- [Exercise goal]
Please report every line of the records below that contains the string "Open", matching case exactly.

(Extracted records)
********************

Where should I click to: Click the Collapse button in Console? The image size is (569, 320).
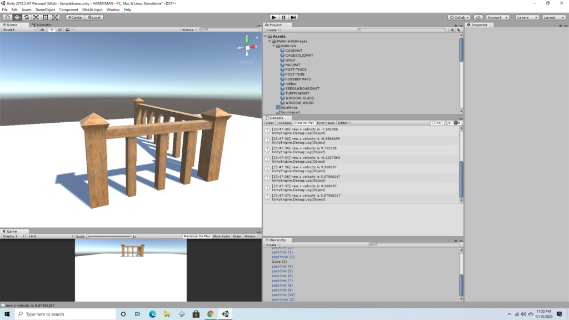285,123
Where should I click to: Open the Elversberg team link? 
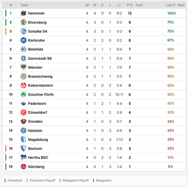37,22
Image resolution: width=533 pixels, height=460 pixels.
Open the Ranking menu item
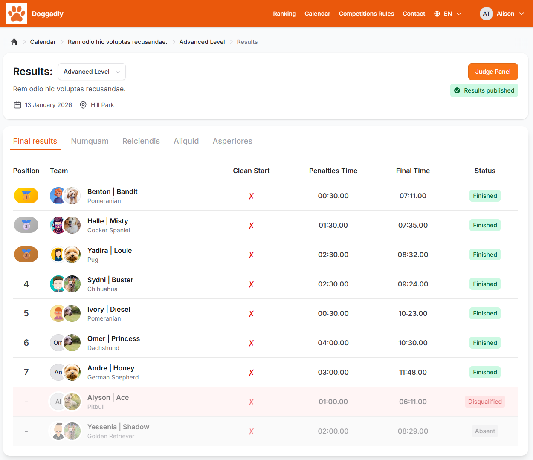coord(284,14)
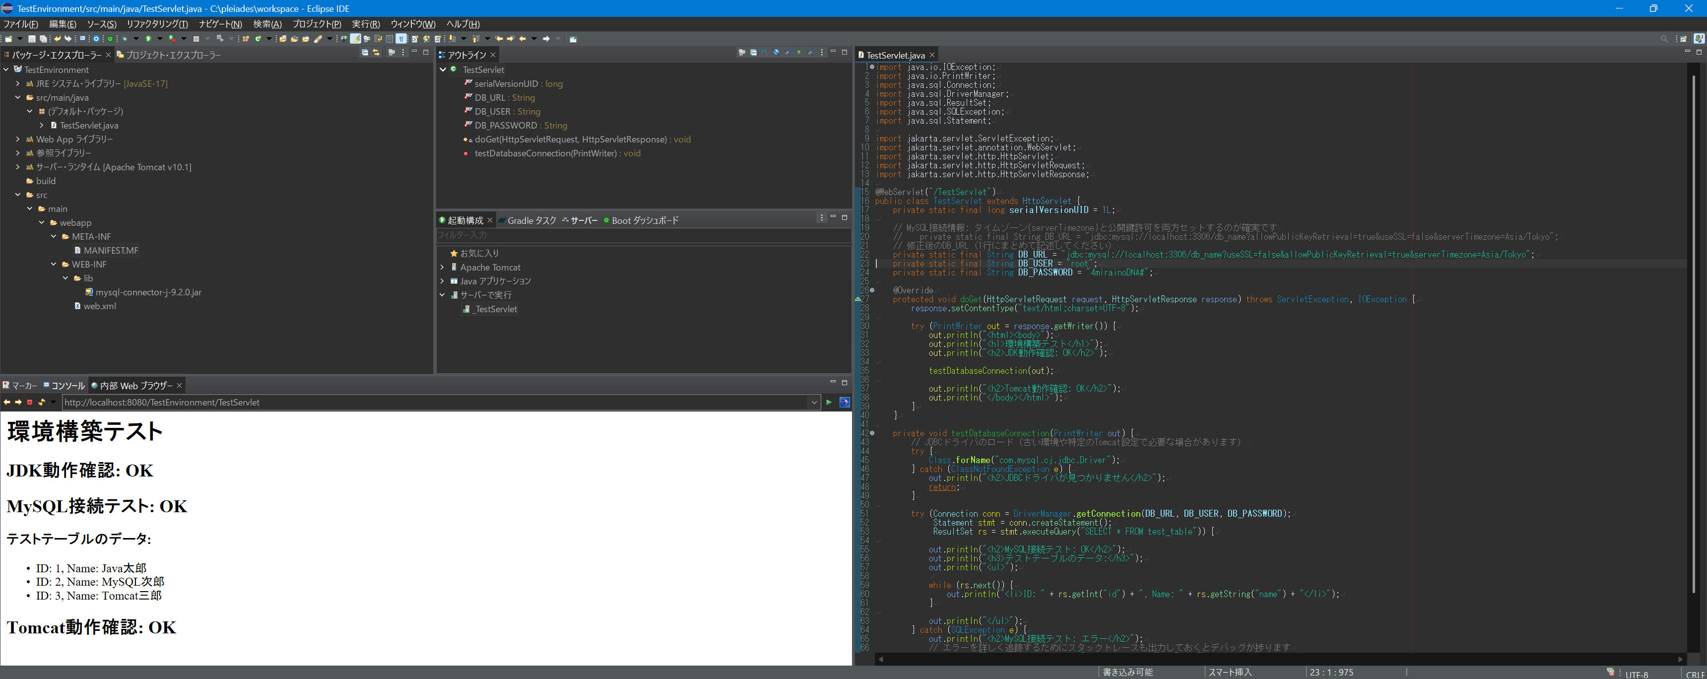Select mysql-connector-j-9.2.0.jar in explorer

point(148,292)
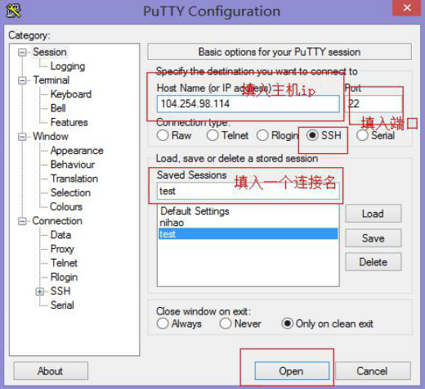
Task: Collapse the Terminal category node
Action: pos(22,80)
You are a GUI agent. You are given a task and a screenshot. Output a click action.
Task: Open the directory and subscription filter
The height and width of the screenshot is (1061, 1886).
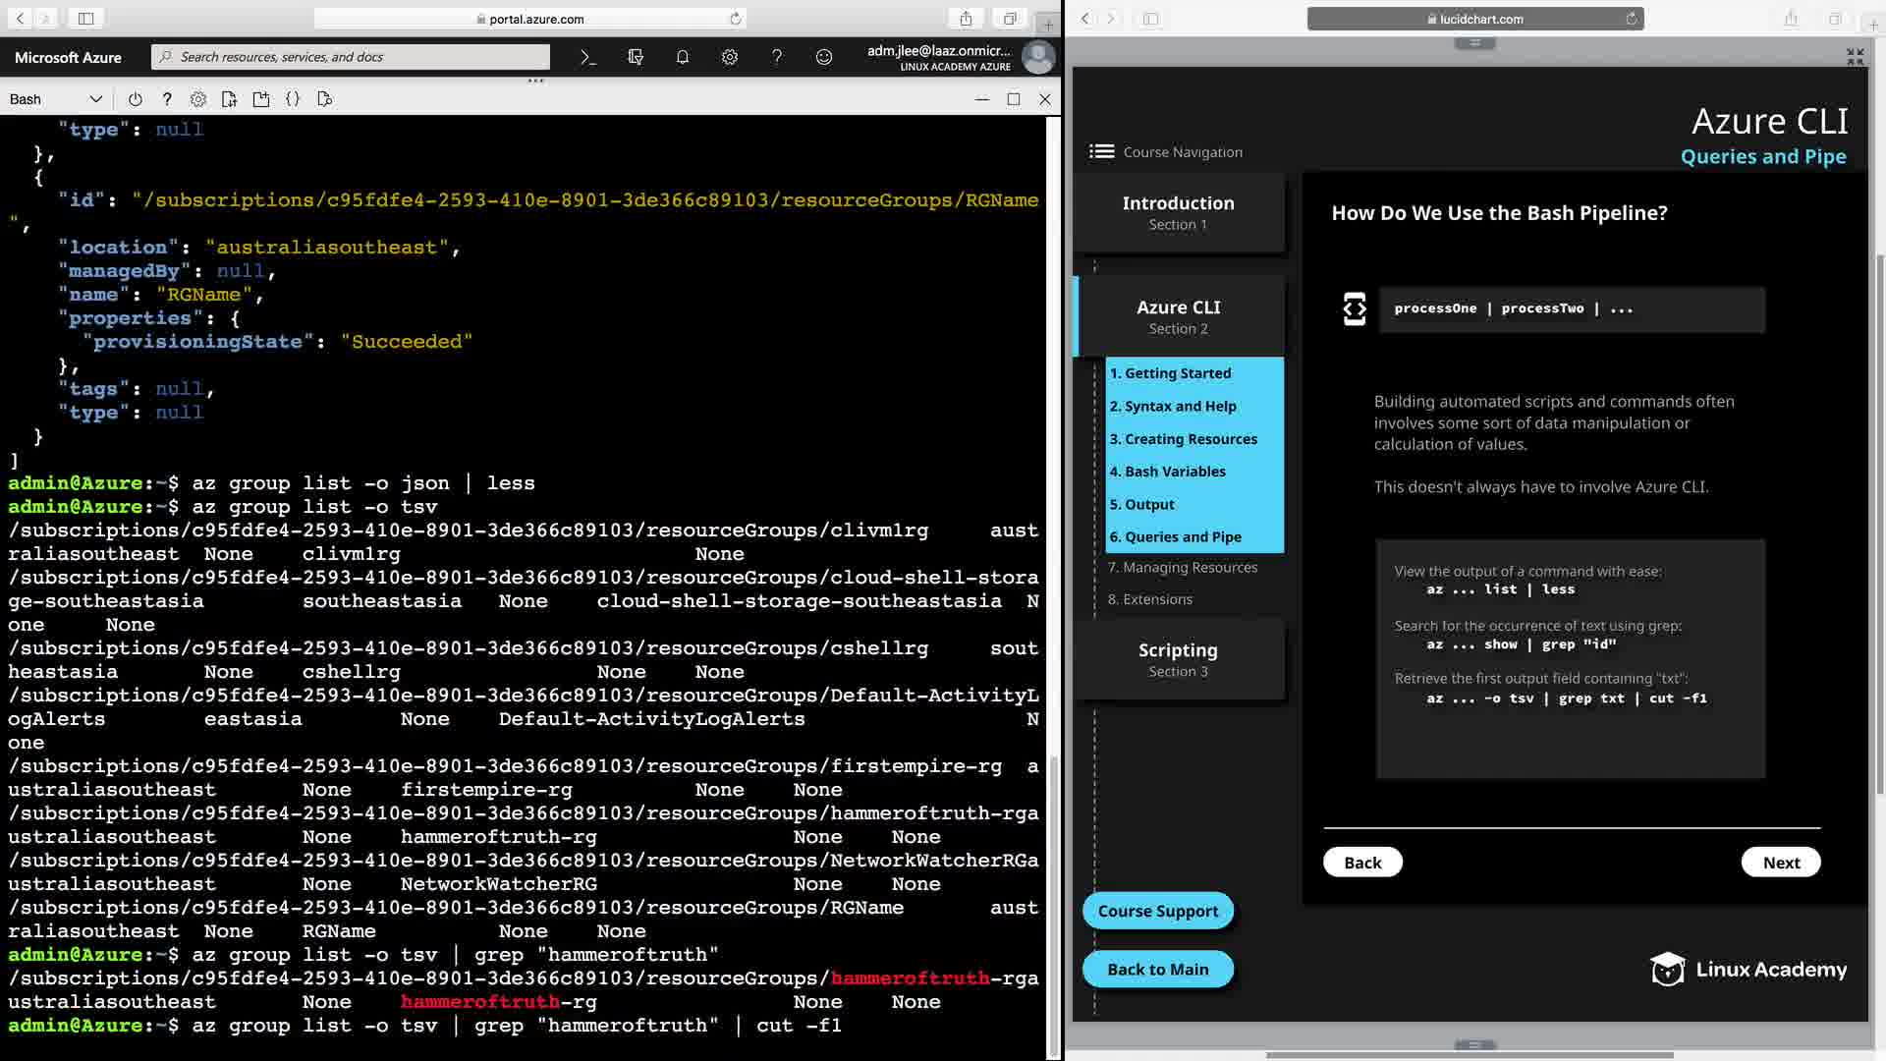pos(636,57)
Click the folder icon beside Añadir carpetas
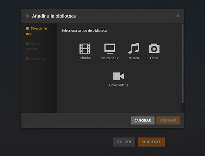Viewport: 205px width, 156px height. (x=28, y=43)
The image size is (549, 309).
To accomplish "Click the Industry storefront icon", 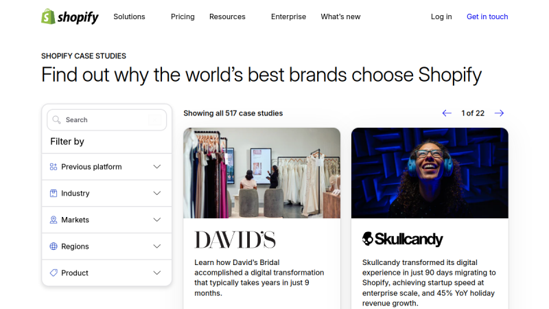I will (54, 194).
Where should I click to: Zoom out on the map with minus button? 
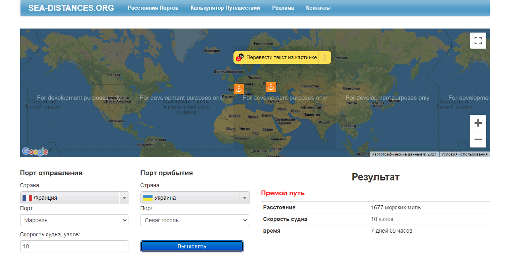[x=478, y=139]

********************

- [Complete response]
Where should I click to: Open the Elversberg team link? 
Open the Ranking menu item
Task: Open the directory and subscription filter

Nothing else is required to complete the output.